-- Task description --
State how many rows below contain the word "width", and reply with the number alone.

-- Extracted records --
■ ■ ■

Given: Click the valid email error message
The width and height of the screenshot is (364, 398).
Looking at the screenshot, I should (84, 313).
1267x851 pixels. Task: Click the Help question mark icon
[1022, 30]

■ ■ ■

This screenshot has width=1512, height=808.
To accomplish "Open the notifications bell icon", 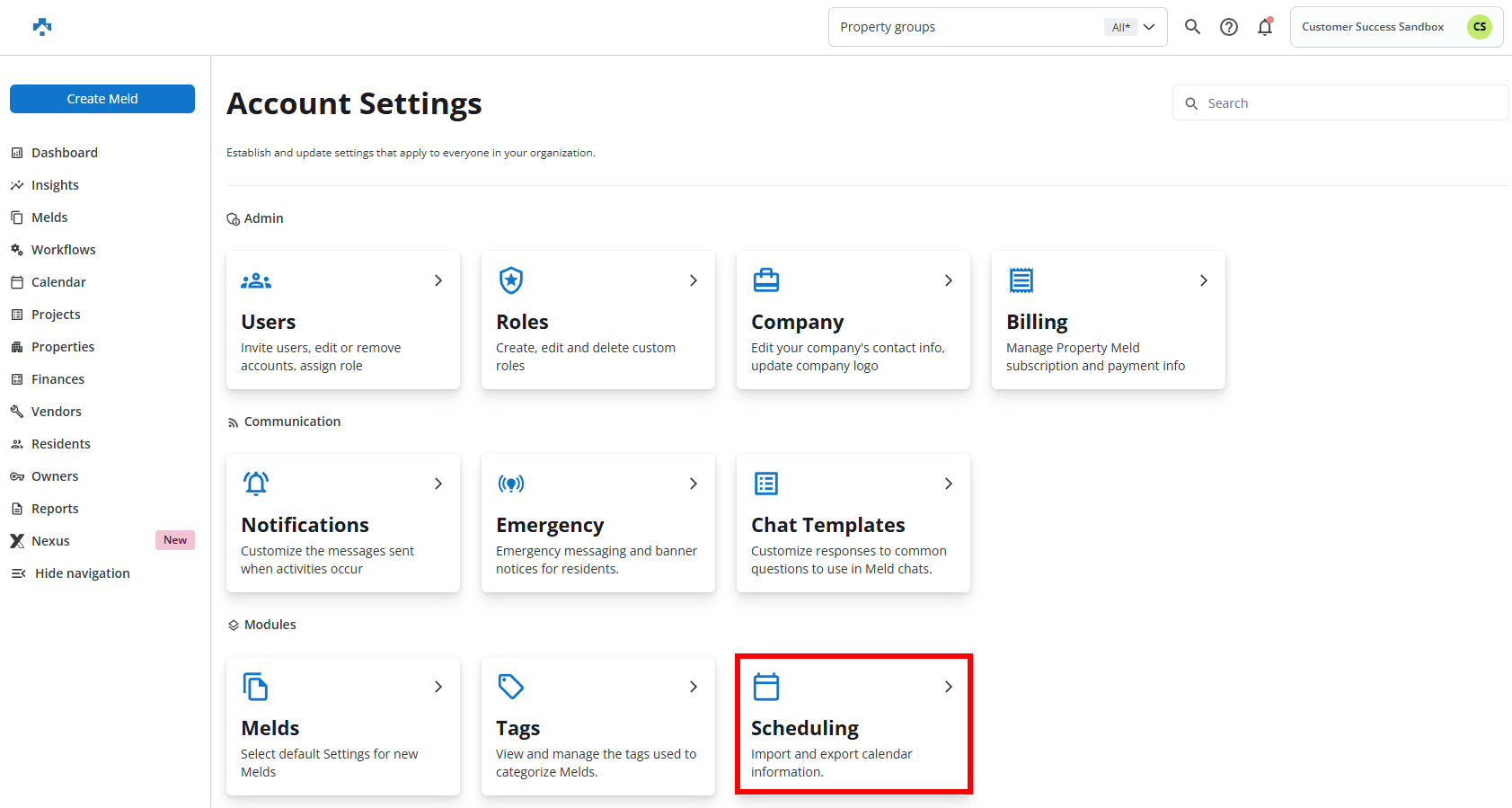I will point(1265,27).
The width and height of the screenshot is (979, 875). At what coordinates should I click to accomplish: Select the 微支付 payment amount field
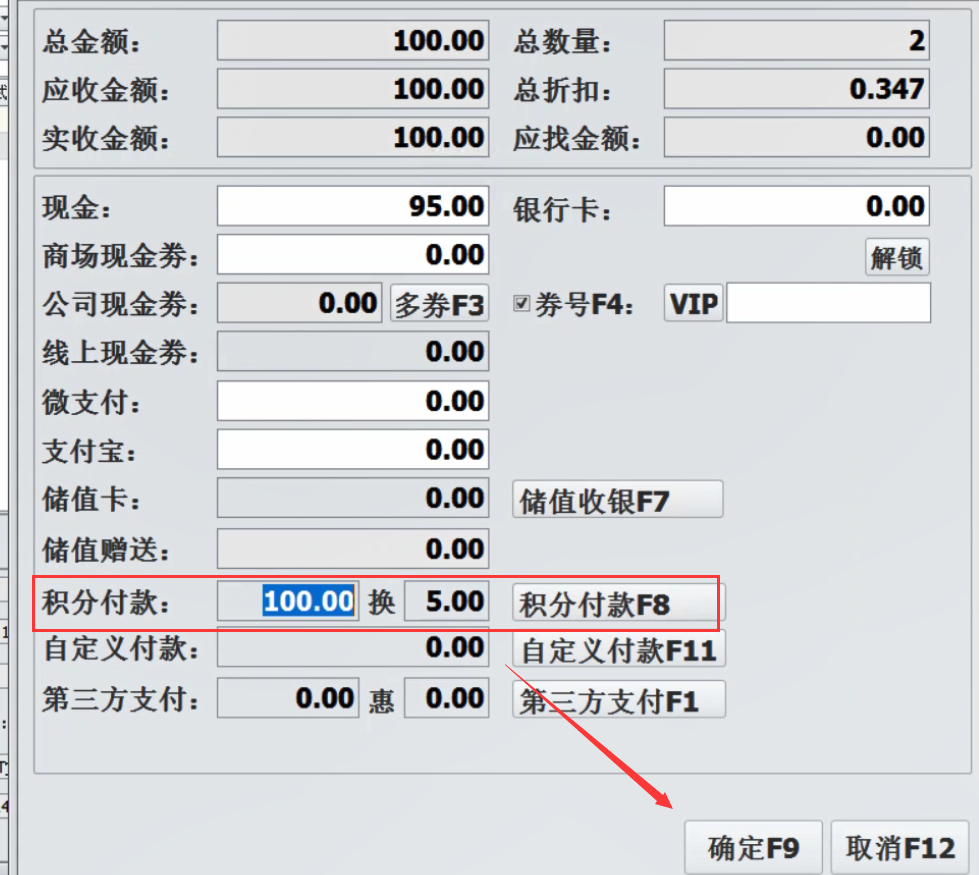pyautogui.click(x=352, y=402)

■ ■ ■

-- Final result --
3